There are also new ways of using the, you know, real plethora of drugs that we've had for decades treat hypertension more effectively. So, the typical way that we treat blood pressure is that we start with one drug at a low dose, and then we slowly increase that dose as, as needed. And then if we don't have adequate blood pressure control, we added another drug at a low dose and slowly increased that, etc. But we know that's a recipe for therapeutic inertia and most people don't get on adequate therapy.
There's now been a series of studies that have shown that using fixed dose combinations of two or more blood pressure lowering drugs, often a lower dose, improves blood pressure control compared to the standard approach, without increasing side effects. So as a result, many guidelines around the world now do recommend fixed dose combination therapy, particularly dual combination therapy as either initial treatment for hypertension or early treatment. And indeed, that's been listed now, dual combination therapies being listed on the WHO essential medicines list for the first time in the last couple of years.

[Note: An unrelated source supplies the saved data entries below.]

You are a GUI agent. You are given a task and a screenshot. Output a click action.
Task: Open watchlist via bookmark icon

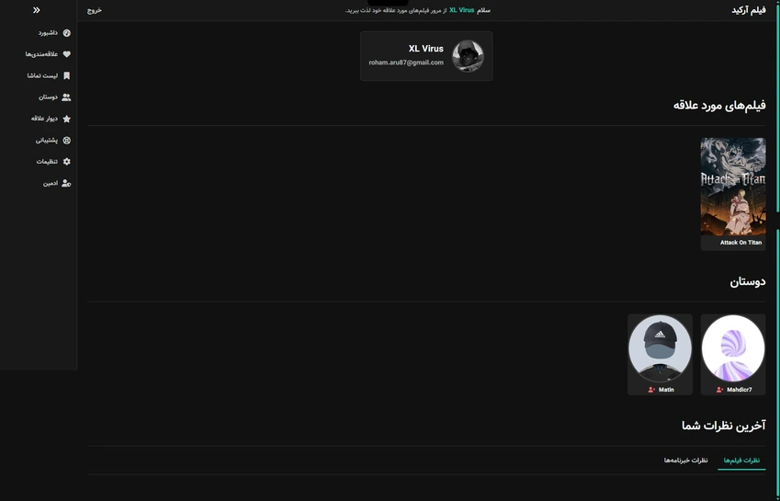[x=67, y=75]
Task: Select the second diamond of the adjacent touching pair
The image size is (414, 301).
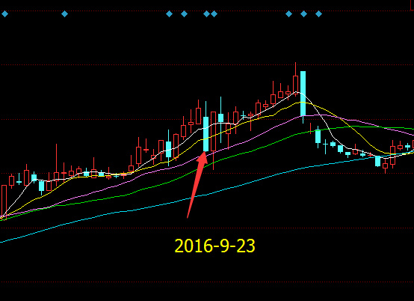Action: pyautogui.click(x=214, y=13)
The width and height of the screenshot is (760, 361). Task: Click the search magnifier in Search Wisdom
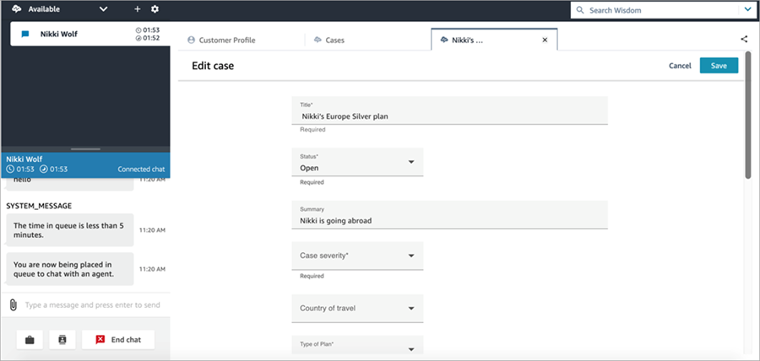(x=581, y=10)
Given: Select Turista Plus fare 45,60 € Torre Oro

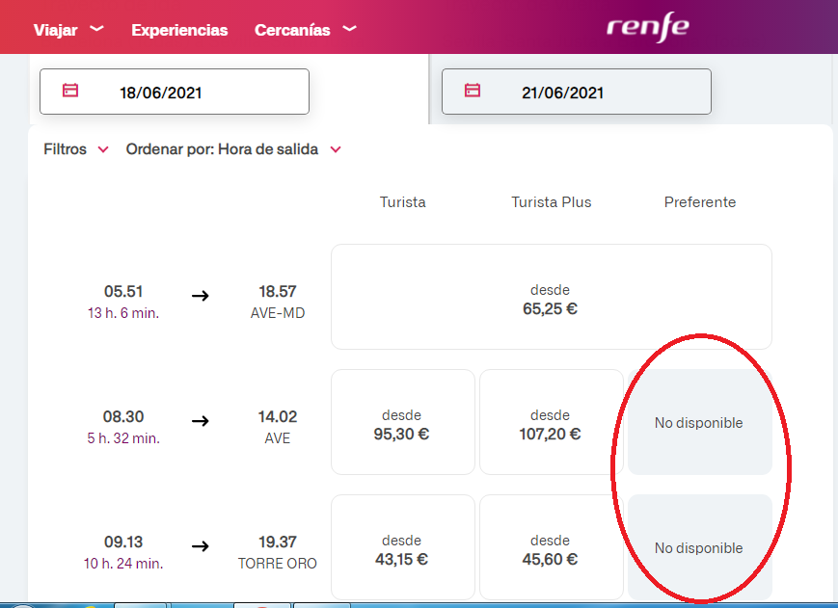Looking at the screenshot, I should [x=552, y=547].
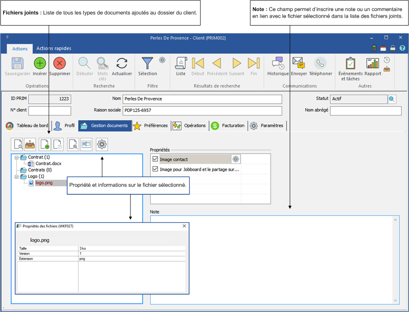Select the Contrat.docx file

click(48, 163)
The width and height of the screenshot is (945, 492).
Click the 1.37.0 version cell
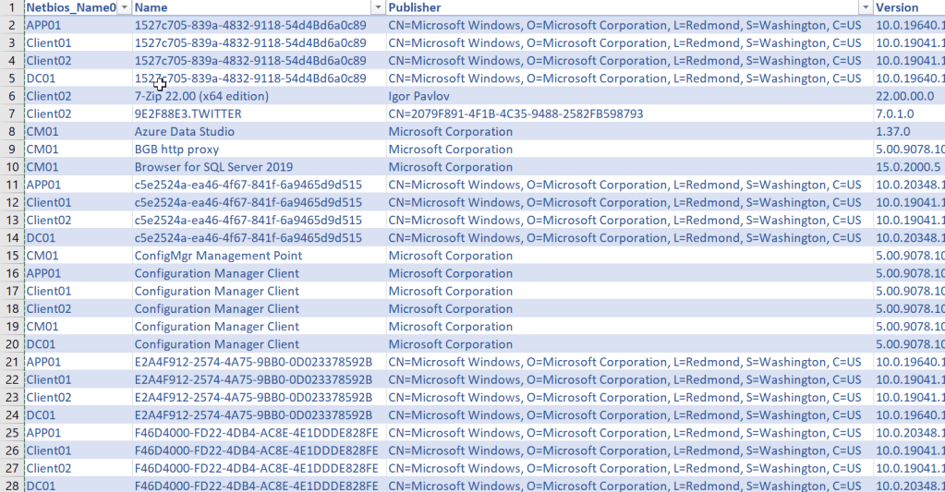pyautogui.click(x=892, y=131)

Challenges in Strategy Implementation
The challenge with these strategies or with blood pressure control in general, is why the other area we would need to progress is how do we get these treatments to those who most need them? And again, in the last couple of years, we've had quite a few examples, successful models of care for treating hypertension. And these combine a number of components, they're multifactorial models of care that include things like task sharing. So, involving non-physicians such as nurses or pharmacists, or even community healthcare workers in low- and middle-income countries, to undertake some of the tasks in blood pressure control and follow up that is formally undertaken by physicians. Also use of clinical decision support to guide more, more rapid increases in therapy and regular follow-up of patients who need treatment. So, there's been studies both in high-income countries, as well as in low and middle-income countries that have shown that these new models of care can be very effective.

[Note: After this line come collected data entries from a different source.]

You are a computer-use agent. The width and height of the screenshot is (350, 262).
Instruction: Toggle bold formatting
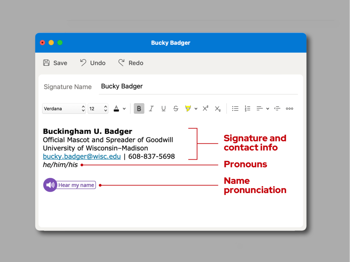pyautogui.click(x=139, y=108)
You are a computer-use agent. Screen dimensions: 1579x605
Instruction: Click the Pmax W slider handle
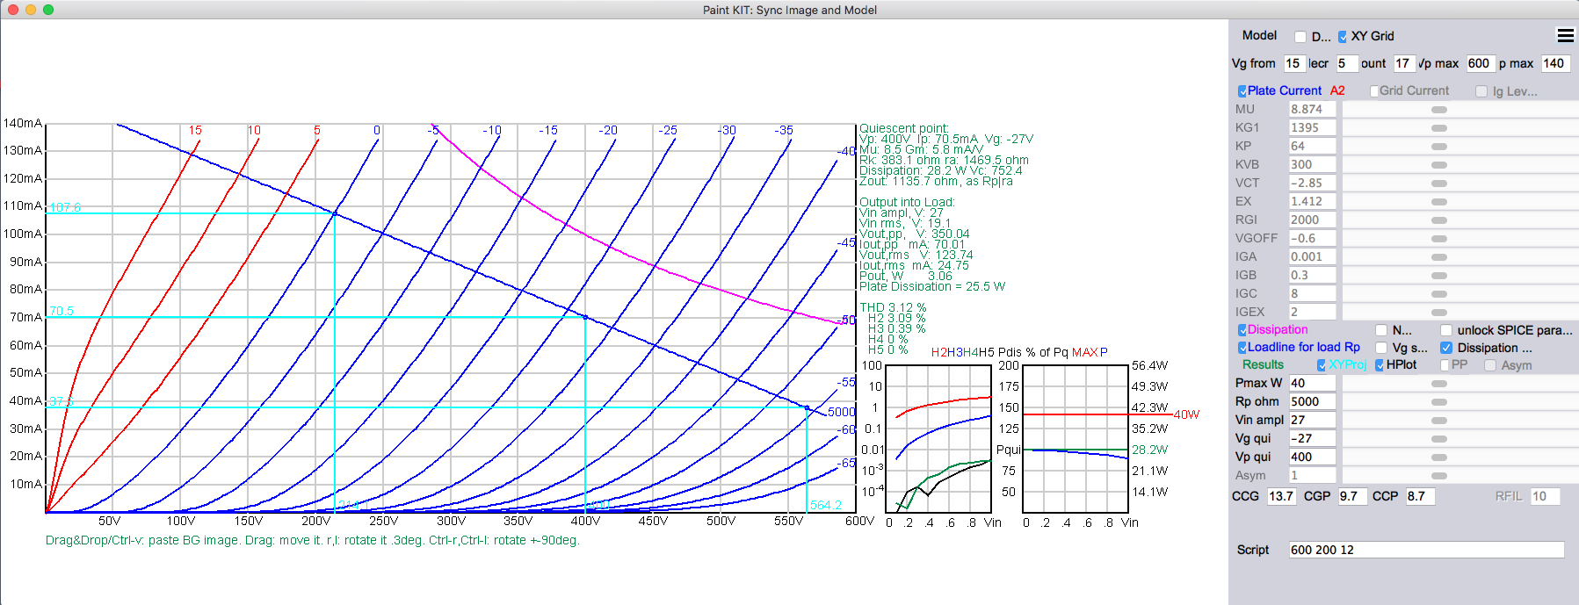pyautogui.click(x=1439, y=384)
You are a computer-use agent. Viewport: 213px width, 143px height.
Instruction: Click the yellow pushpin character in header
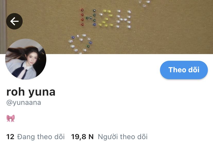(106, 18)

The issue and the challenge moving forward is maybe these studies have been demonstrated to be effective in trials, but we really now need to move to the next phase where we can scale this up to large populations and show that these models of care can be maintained. They're sustainable.

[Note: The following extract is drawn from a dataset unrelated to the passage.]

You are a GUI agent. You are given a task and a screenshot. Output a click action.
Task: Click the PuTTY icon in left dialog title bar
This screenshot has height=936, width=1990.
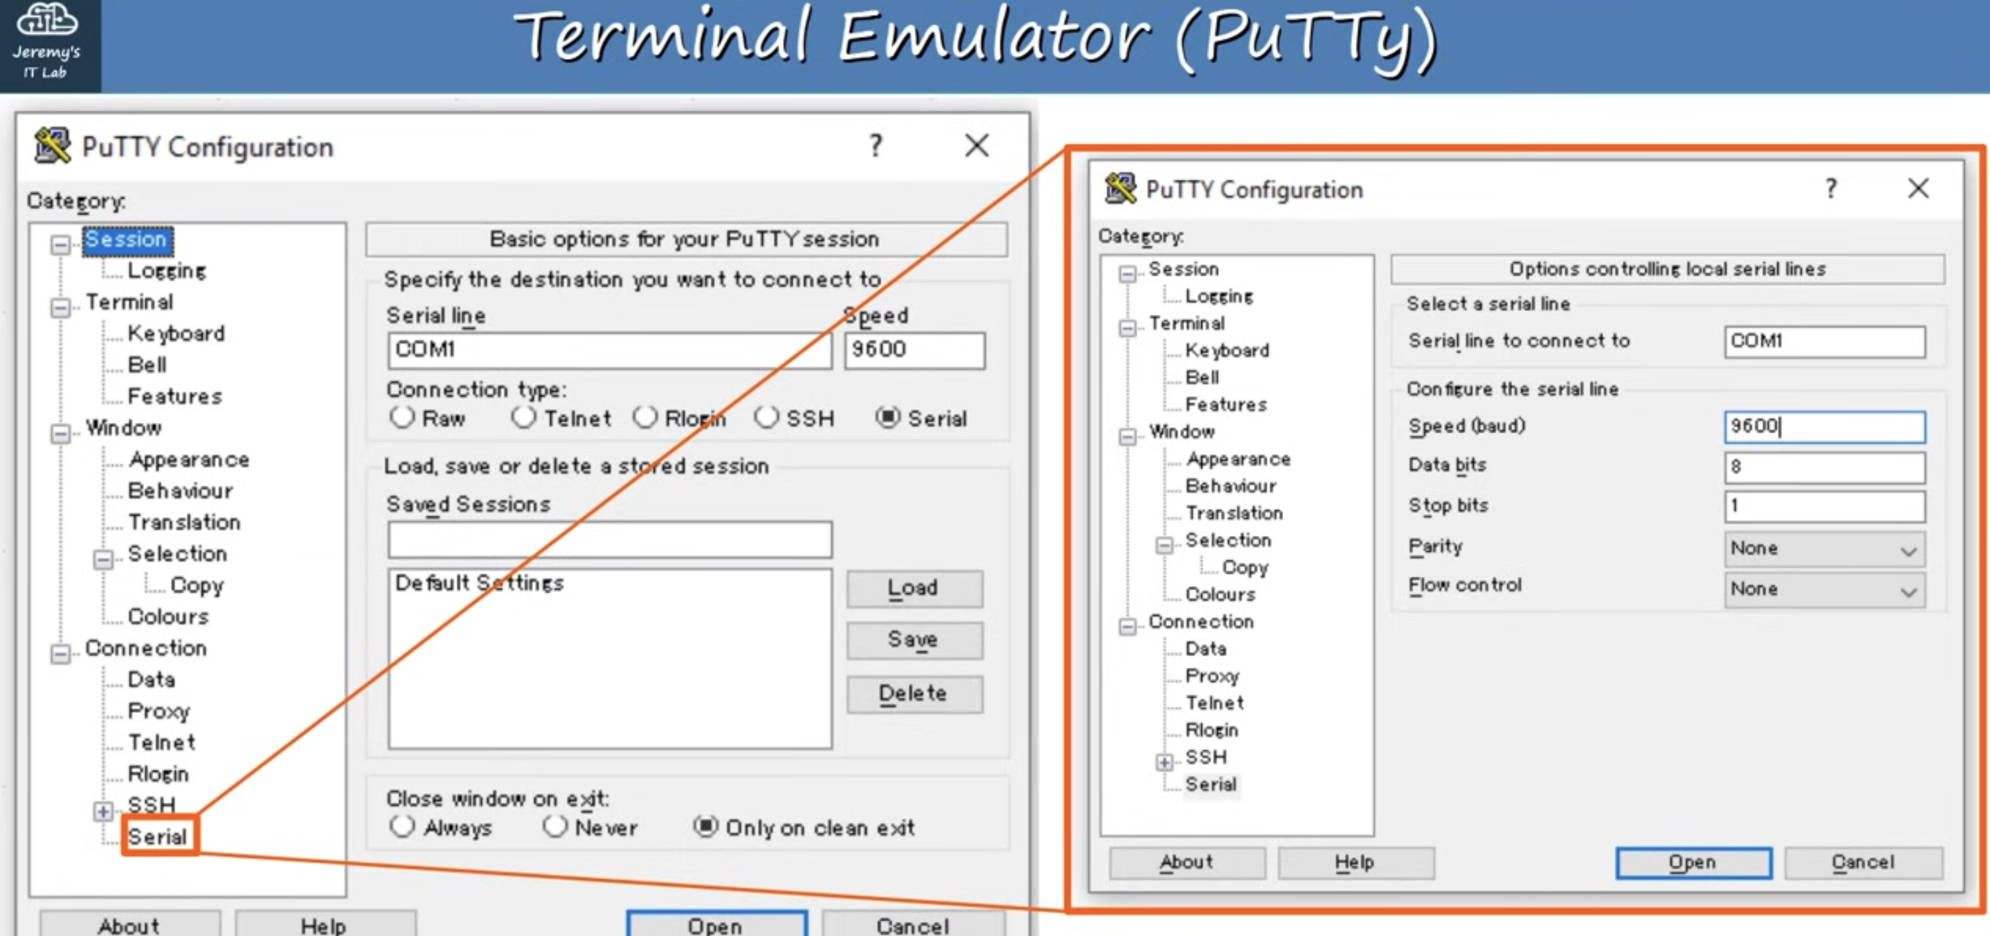tap(53, 145)
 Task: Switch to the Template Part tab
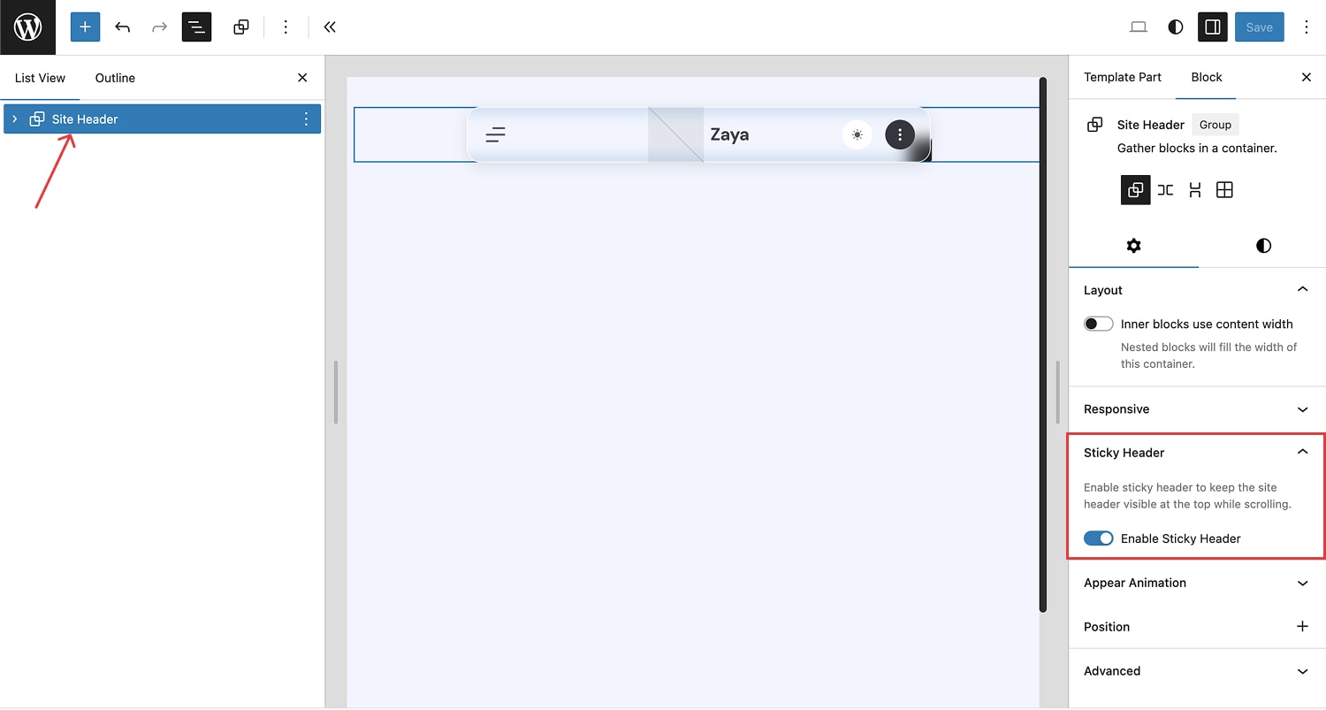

Key Messages for Hypertension Strategies
I think perhaps one of the most important messages that have come out of research over the last couple of years in with respect to strategies to really impact that evidence practise gap we see in hypertension control is that we have to consider this is a multifactorial problem that requires a multi-factorial solution or multifaceted solution. So, for example, a salt substitute, I think we've finally got data that shows that this is potentially an effective strategy in certain populations. New ways of using old drugs can potentially help reduce that gap. And finally, we really need to continue to think about innovative models of care, to reach those people with hypertension who are currently not getting adequate treatment. And most importantly, we've got to think about how do we make these models of care, scalable and sustainable and really that that's the major challenge moving forward.